Paul’s Motives for Preaching and Teaching the Gospel (vv.13-15)

13 But I do not wish you to be ignorant, brethren, that I often proposed to come to you, (and have been hindered until the present time,) that I might have some fruit among you too, even as among the other nations also. v.13 Explaining the reason why he hadn’t been to Rome yet; because the door had been shut. Perhaps this was because the word in Asia and Greece had not been completed before this time (chap. 15:22-24). In the meantime, he undertook to write this epistle. Paul finally did see the brethren in Rome but not in the way he expected. When he finally did come he was in chains. But it is nice to see the reception he received from the brethren when “they came to meet us as far as Appii forum, and the three taverns” (Acts 28:15) at much risk to their own lives.
14 I am a debtor both to Greeks and barbarians, both to wise and unintelligent: 15 so, as far as depends on me, am I ready to announce the glad tidings to you also who are in Rome. vv.14-15 Paul was a “debtor” in that he felt compelled to bring the gospel to the Gentiles. This was the sphere that was committed to him (Gal. 2:7). He was a debtor to the whole range of Gentiles (Greeks and barbarians, wise and unwise, etc.), and therefore it follows that Rome – the capital of the whole empire – was much on Paul’s heart. Grace had such a hold on Paul that he felt he would always be in debt; and so should we. Since Christ gave all for me, then I owe all to Him; a debt that I will never repay. Paul was ready to preach to the civilized and uncivilized, educated and uneducated, covering the whole globe. Why would he want to bring the gospel to those who were already saved? So they would know the truth of it better. Paul would preach to lost sinners, but teach it to saints. The gospel is much broader than salvation from the penalty of sins. Paul’s intention was to announce the full gospel. If the Romans needed to hear this truth, then you and I do as well.
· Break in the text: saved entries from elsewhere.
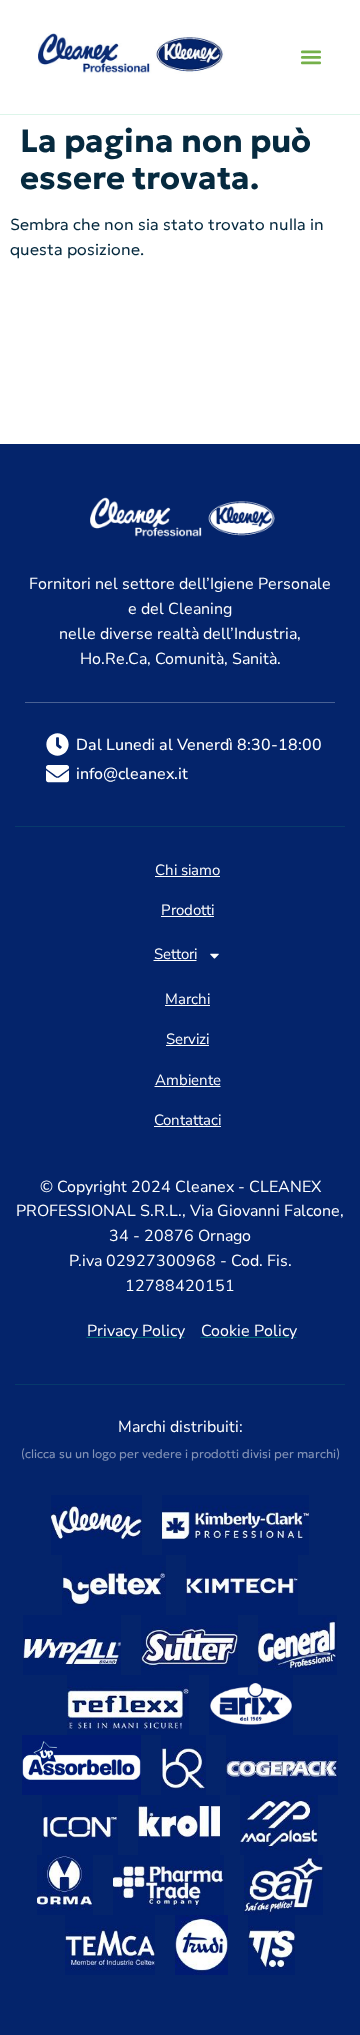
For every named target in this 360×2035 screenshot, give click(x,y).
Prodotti (187, 911)
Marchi (187, 1000)
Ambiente (188, 1081)
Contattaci (187, 1121)
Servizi (187, 1040)
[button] (310, 57)
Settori (175, 955)
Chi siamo (187, 871)
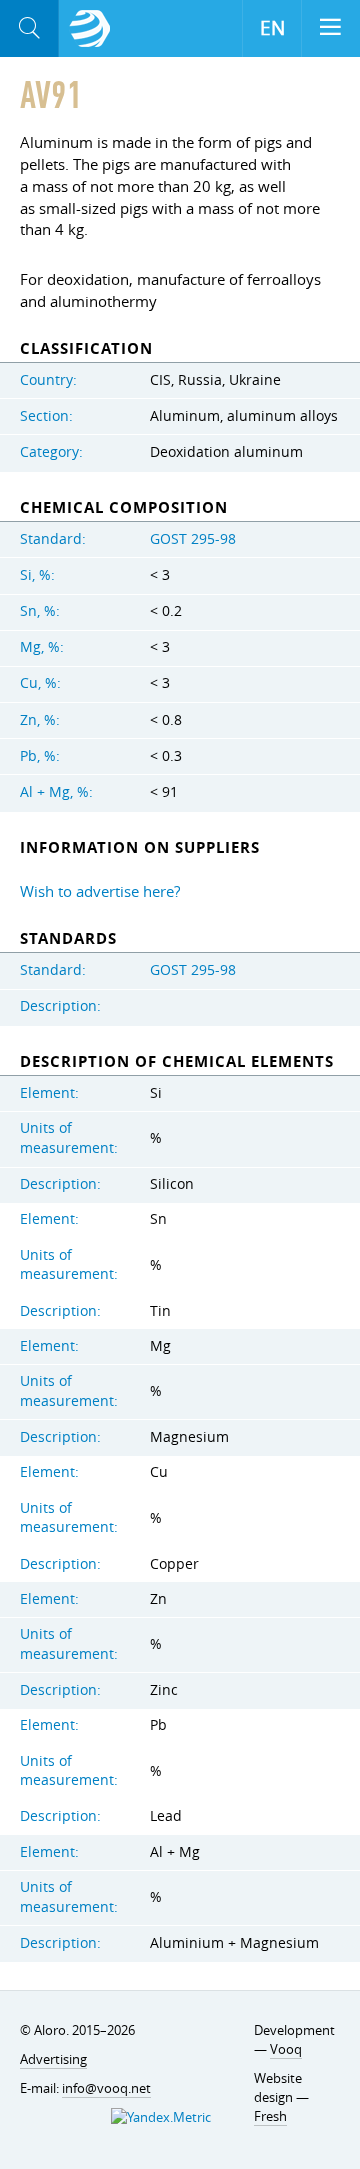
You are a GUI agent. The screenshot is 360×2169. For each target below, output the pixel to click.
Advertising (53, 2059)
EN (272, 28)
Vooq (286, 2049)
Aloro (90, 29)
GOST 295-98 (193, 539)
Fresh (270, 2116)
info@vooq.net (106, 2088)
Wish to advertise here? (100, 891)
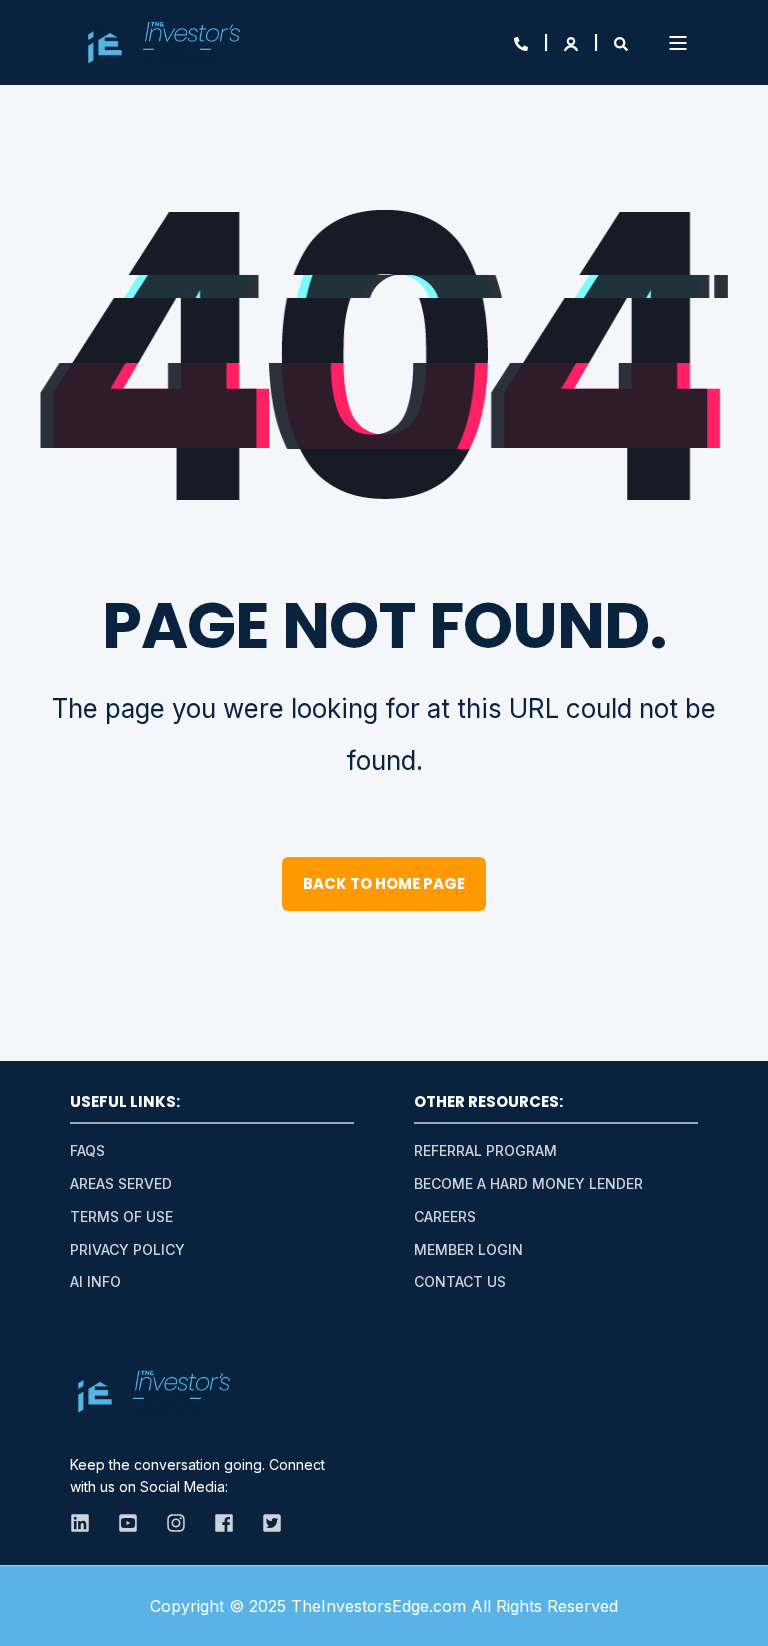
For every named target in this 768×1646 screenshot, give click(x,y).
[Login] (572, 42)
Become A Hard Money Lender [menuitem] (528, 1183)
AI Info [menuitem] (95, 1281)
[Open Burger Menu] (678, 43)
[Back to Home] (163, 42)
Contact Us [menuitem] (460, 1281)
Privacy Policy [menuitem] (127, 1249)
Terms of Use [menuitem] (121, 1216)
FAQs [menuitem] (87, 1150)
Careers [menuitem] (445, 1216)
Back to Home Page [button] (384, 883)
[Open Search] (621, 42)
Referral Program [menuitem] (485, 1150)
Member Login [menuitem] (468, 1249)
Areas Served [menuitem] (121, 1183)
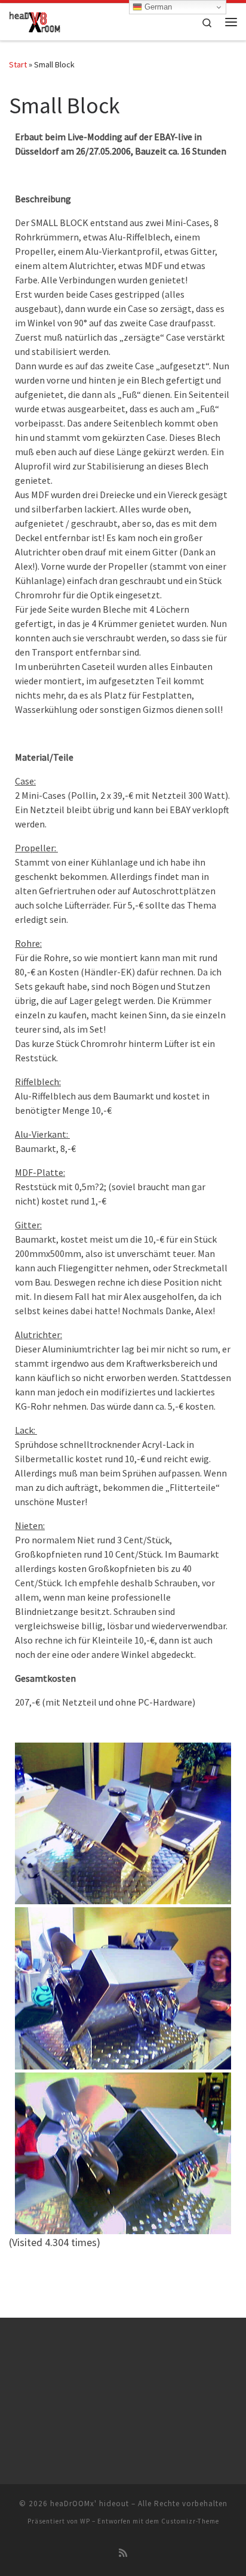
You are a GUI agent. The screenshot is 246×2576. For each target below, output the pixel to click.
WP (85, 2521)
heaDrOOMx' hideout (89, 2503)
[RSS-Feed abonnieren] (123, 2553)
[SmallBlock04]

The Apostle’s Thesis: The Righteousness of God Revealed (vv.16-17)

¶ 16 For I am not ashamed of the glad tidings; for it is God’s power to salvation, to every one that believes, both to Jew first and to Greek: v.16 What the Gospel is: God’s Power to Salvation. Paul hadn’t avoided Rome because of the shame of bringing the gospel into that prestigious city. He was not ashamed of it. The gospel preacher never has to be ashamed of the message, because it is impossible to overestimate the Person and work of Christ. Often this verse is thought to mean that Paul was invincible to doubt and shame, as if the reproach of the cross never got to him. But what it really means is that Paul was not ashamed because he knew the gospel worked. Paul knew all the details of the gospel: how all the questions that might be raised are answered in the cross of Christ, and how God can come forth in love to sinners on a righteous basis. Could you imagine trying to sell a product if you knew it had design flaws? Paul was not ashamed of the gospel because it is founded on the peerless Person of Christ and His finished work. Also, from experience he knew the gospel worked in his own life! It had turned him around on the Damascus road. Note: the word “power of salvation” is a strong one, it is ‘dunamis’, the root for our English word “dynamite”. Furthermore, Paul was not ashamed of the gospel because it offered salvation to the worst of people; “also to the Greek.” The gospel is good news to the worst of sinners; you might say the target audience for this product is universal! The gospel is good news because it is “God’s power unto salvation”. Specifically, this “salvation” is in the eternal sense, salvation from sins. “Belief” is how the gospel is received. To Jew then the Greek is the historical order (Acts 15:11).
17 for righteousness of God is revealed therein, on the principle of faith, to faith: according as it is written, “But the just shall live by faith.” [Hab. 2:4] v.17 How the Gospel Works: God’s righteousness revealed, by faith. This verse shows how God is able to save sinners without compromising what He is in Himself. God’s righteousness, His consistency of character, is revealed in the Gospel. God’s mercy is also revealed (Titus 2), but in Romans the subject is God’s righteousness. It is a general statement here in ch.1, but the technical details of how the gospel reveals God’s righteousness are given in ch.3. The basis for man’s salvation is fully disconnected from the ground of man’s responsibility, and entirely a matter of God’s righteousness. It is revealed “from faith to faith” or “on the principle of faith” (versus works of law) “unto faith”, because only those of faith can receive it; i.e. like a “faith frequency” (see 2 Cor. 4:13). Paul quotes Hab. 2:4 to show that blessing on the principle of faith is consistent with the Old Testament; a fact which he develops more fully in chap. 4. The same scripture is also quoted in Gal. 3:11 and Heb. 10:38, each with a different emphasis.1  This is the scripture that came home powerfully to Martin Luther on the steps of the Scala Sancta, when God showed him that salvation was by grace through faith alone. Habakkuk lived in a day when all things were outwardly in ruins. The fact that Israel had not kept the law was evident. Then God told Habakkuk that the just really lived on the principle of faith, trusting in the mercy and wisdom of God. Faith is the only principle a soul can take, because the principle of law is a lost cause.
The righteousness of God. Righteousness means “equity of character” and has the thought of consistency. The Righteousness of God is God’s total and absolute consistency in His actions with who He is in His own character. A great scriptural example is Daniel 6. The law of Medes and Persians could not be altered. Daniel had to go down under the full sentence so that the law could be fulfilled, even though he himself was innocent. Likewise, the king was righteous in bringing him up from the den after the sentence was passed. In a much greater way, God cannot be inconsistent; and so Christ had to die on the cross to put away sin. Often this scriptural expression is ignored and replaced with “the righteousness of Christ”. Without Christ’s righteousness there is no Savior, but the subject of Romans is not the moral qualifications or fitness of the Lamb of God, but rather God’s consistency in saving sinners. Read more…
  1. In Rom. 1:17 the emphasis is on faith, showing that is the principle on which God justifies. In Gal. 3:11 the emphasis is on the just, showing that justification is by faith alone. In Heb. 10:38 the emphasis is on live, showing that faith is the way the believer lives pleasing to God in this world.